● **Short task**
Rewrite the rows from the line with "At what coordinates" through the end of the rows, replacing "pencil" with "pen" and changing nothing else. Leave the pictures out.
------------------------------------
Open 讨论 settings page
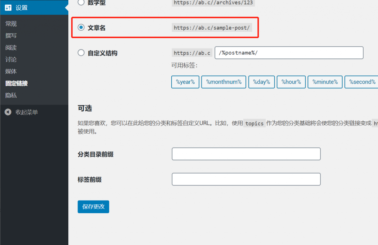 point(11,60)
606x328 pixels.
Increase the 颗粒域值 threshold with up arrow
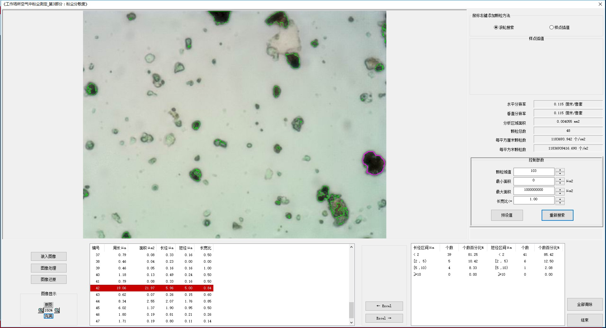[x=560, y=170]
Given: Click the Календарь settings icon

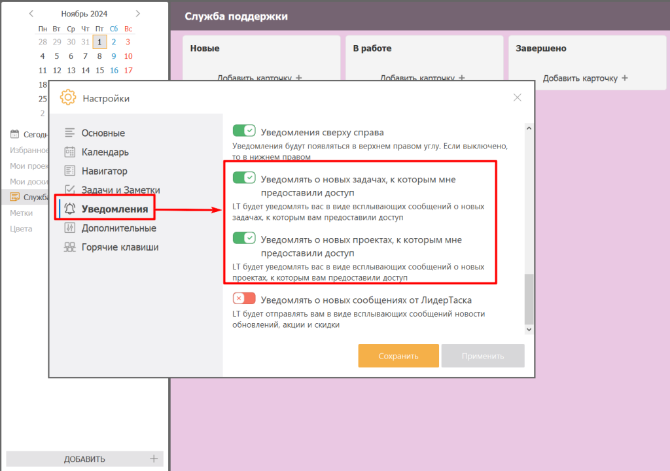Looking at the screenshot, I should click(69, 152).
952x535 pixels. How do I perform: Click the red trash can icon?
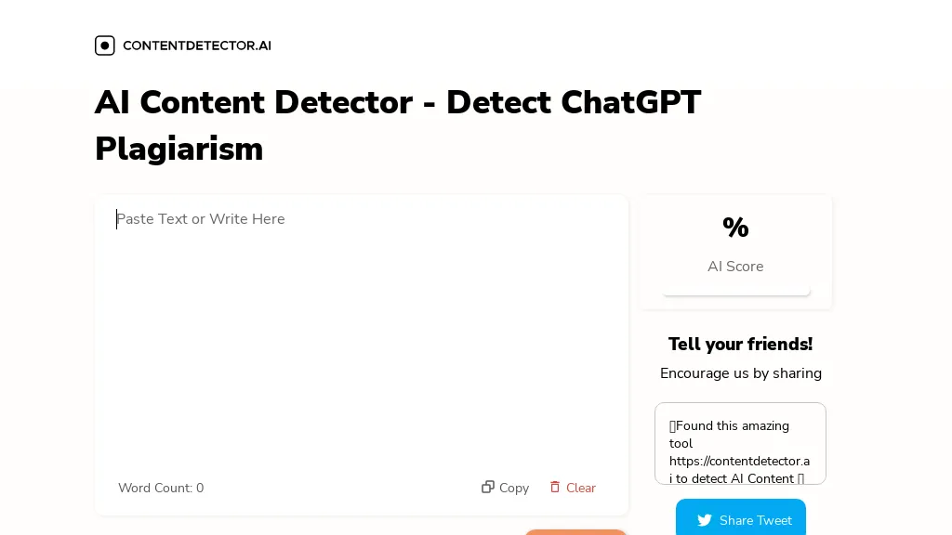(x=555, y=487)
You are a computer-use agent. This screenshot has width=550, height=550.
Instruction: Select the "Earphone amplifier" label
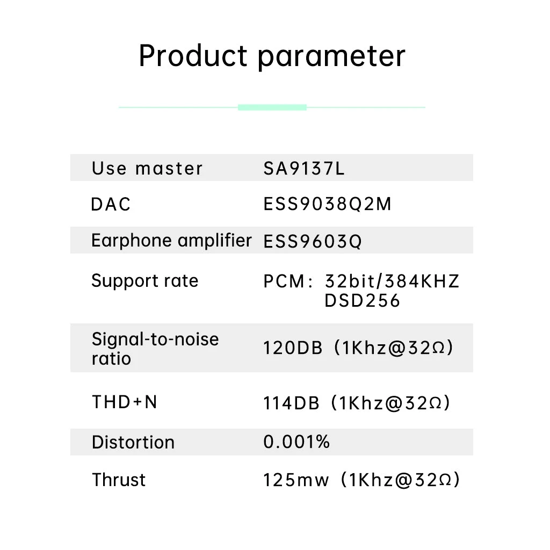[171, 241]
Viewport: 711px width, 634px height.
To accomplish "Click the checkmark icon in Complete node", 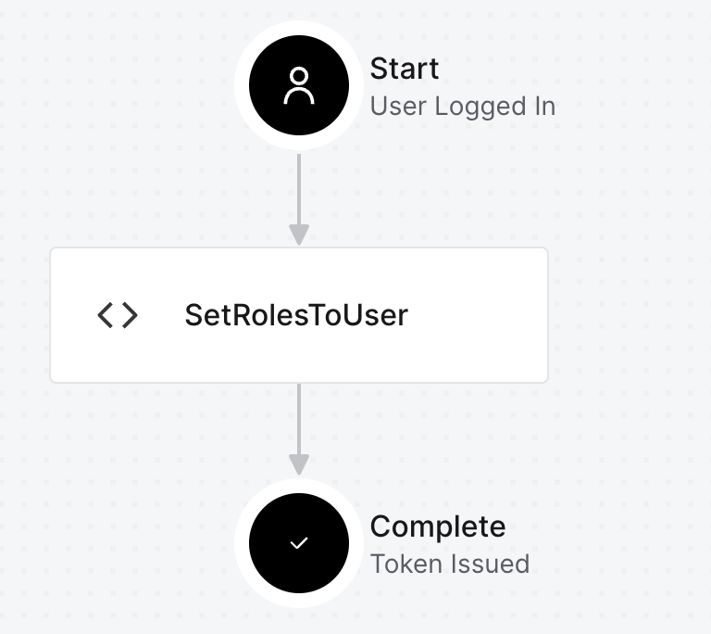I will (x=298, y=544).
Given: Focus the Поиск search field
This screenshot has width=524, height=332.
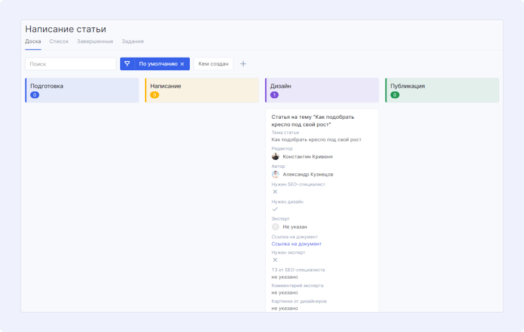Looking at the screenshot, I should click(x=70, y=64).
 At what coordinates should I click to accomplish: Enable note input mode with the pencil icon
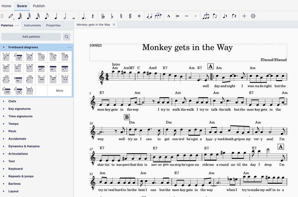[11, 16]
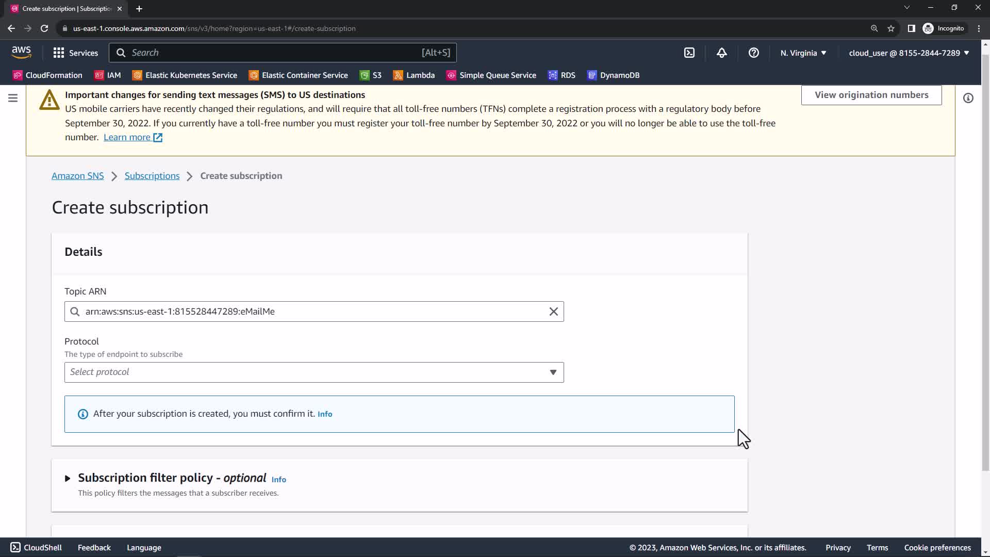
------------------------------------
● **Full solution**
 At what coordinates should I click to accomplish: Enable note input mode with the pen icon
[11, 16]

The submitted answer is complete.